— BEGIN Task data —

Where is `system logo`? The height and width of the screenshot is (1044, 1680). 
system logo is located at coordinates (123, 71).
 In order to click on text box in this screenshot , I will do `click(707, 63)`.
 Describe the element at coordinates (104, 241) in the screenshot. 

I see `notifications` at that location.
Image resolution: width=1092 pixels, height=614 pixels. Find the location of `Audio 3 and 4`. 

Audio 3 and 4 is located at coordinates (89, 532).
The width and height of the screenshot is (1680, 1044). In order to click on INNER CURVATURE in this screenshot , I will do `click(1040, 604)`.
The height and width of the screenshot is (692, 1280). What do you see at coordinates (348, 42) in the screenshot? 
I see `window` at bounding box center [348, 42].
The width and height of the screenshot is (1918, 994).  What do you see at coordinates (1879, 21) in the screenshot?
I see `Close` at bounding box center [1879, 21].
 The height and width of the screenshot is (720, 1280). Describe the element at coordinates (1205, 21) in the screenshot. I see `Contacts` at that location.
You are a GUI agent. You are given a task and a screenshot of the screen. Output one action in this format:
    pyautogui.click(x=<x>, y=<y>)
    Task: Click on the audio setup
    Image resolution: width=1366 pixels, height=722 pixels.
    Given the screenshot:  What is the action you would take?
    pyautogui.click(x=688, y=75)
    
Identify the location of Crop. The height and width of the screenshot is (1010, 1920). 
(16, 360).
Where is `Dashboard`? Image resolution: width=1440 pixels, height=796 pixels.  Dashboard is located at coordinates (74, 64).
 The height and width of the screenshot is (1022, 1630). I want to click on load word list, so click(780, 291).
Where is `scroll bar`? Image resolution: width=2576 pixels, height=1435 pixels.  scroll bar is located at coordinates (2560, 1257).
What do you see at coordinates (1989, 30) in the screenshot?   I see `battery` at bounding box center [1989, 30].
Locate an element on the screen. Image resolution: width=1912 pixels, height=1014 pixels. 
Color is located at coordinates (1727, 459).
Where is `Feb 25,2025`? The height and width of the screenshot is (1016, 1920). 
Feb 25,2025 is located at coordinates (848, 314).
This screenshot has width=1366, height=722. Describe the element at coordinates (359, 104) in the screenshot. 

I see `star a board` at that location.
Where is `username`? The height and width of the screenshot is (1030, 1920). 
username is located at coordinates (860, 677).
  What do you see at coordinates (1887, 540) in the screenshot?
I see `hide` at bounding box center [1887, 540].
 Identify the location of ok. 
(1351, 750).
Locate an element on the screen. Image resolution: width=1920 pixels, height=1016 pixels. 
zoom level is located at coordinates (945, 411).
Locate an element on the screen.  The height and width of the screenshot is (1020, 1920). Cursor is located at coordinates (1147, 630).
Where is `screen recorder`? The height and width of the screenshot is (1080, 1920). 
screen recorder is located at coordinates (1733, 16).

— END Task data —

Convert every line of the rows above into a Markdown table with an Index column that numbers the lines and a Line column that holds each line's text. Leave out blank lines.

| Index | Line |
|---|---|
| 1 | Where is `system logo`? The height and width of the screenshot is (1044, 1680).  |
| 2 | system logo is located at coordinates (123, 71). |
| 3 |  In order to click on text box in this screenshot , I will do `click(707, 63)`. |
| 4 |  Describe the element at coordinates (104, 241) in the screenshot.  |
| 5 | I see `notifications` at that location. |
| 6 | Image resolution: width=1092 pixels, height=614 pixels. Find the location of `Audio 3 and 4`.  |
| 7 | Audio 3 and 4 is located at coordinates (89, 532). |
| 8 | The width and height of the screenshot is (1680, 1044). In order to click on INNER CURVATURE in this screenshot , I will do `click(1040, 604)`. |
| 9 | The height and width of the screenshot is (692, 1280). What do you see at coordinates (348, 42) in the screenshot?  |
| 10 | I see `window` at bounding box center [348, 42]. |
| 11 | The width and height of the screenshot is (1918, 994).  What do you see at coordinates (1879, 21) in the screenshot? |
| 12 | I see `Close` at bounding box center [1879, 21]. |
| 13 |  The height and width of the screenshot is (720, 1280). Describe the element at coordinates (1205, 21) in the screenshot. I see `Contacts` at that location. |
| 14 | You are a GUI agent. You are given a task and a screenshot of the screen. Output one action in this format: |
| 15 |     pyautogui.click(x=<x>, y=<y>) |
| 16 |     Task: Click on the audio setup |
| 17 |     Image resolution: width=1366 pixels, height=722 pixels. |
| 18 |     Given the screenshot:  What is the action you would take? |
| 19 |     pyautogui.click(x=688, y=75) |
| 20 | Identify the location of Crop. The height and width of the screenshot is (1010, 1920).  |
| 21 | (16, 360). |
| 22 | Where is `Dashboard`? Image resolution: width=1440 pixels, height=796 pixels.  Dashboard is located at coordinates (74, 64). |
| 23 |  The height and width of the screenshot is (1022, 1630). I want to click on load word list, so click(780, 291). |
| 24 | Where is `scroll bar`? Image resolution: width=2576 pixels, height=1435 pixels.  scroll bar is located at coordinates (2560, 1257). |
| 25 | What do you see at coordinates (1989, 30) in the screenshot?   I see `battery` at bounding box center [1989, 30]. |
| 26 | Locate an element on the screen. Image resolution: width=1912 pixels, height=1014 pixels.  |
| 27 | Color is located at coordinates (1727, 459). |
| 28 | Where is `Feb 25,2025`? The height and width of the screenshot is (1016, 1920).  |
| 29 | Feb 25,2025 is located at coordinates (848, 314). |
| 30 | This screenshot has width=1366, height=722. Describe the element at coordinates (359, 104) in the screenshot.  |
| 31 | I see `star a board` at that location. |
| 32 | Where is `username`? The height and width of the screenshot is (1030, 1920).  |
| 33 | username is located at coordinates (860, 677). |
| 34 |   What do you see at coordinates (1887, 540) in the screenshot? |
| 35 | I see `hide` at bounding box center [1887, 540]. |
| 36 |  Identify the location of ok.  |
| 37 | (1351, 750). |
| 38 | Locate an element on the screen. Image resolution: width=1920 pixels, height=1016 pixels.  |
| 39 | zoom level is located at coordinates (945, 411). |
| 40 | Locate an element on the screen.  The height and width of the screenshot is (1020, 1920). Cursor is located at coordinates (1147, 630). |
| 41 | Where is `screen recorder`? The height and width of the screenshot is (1080, 1920).  |
| 42 | screen recorder is located at coordinates (1733, 16). |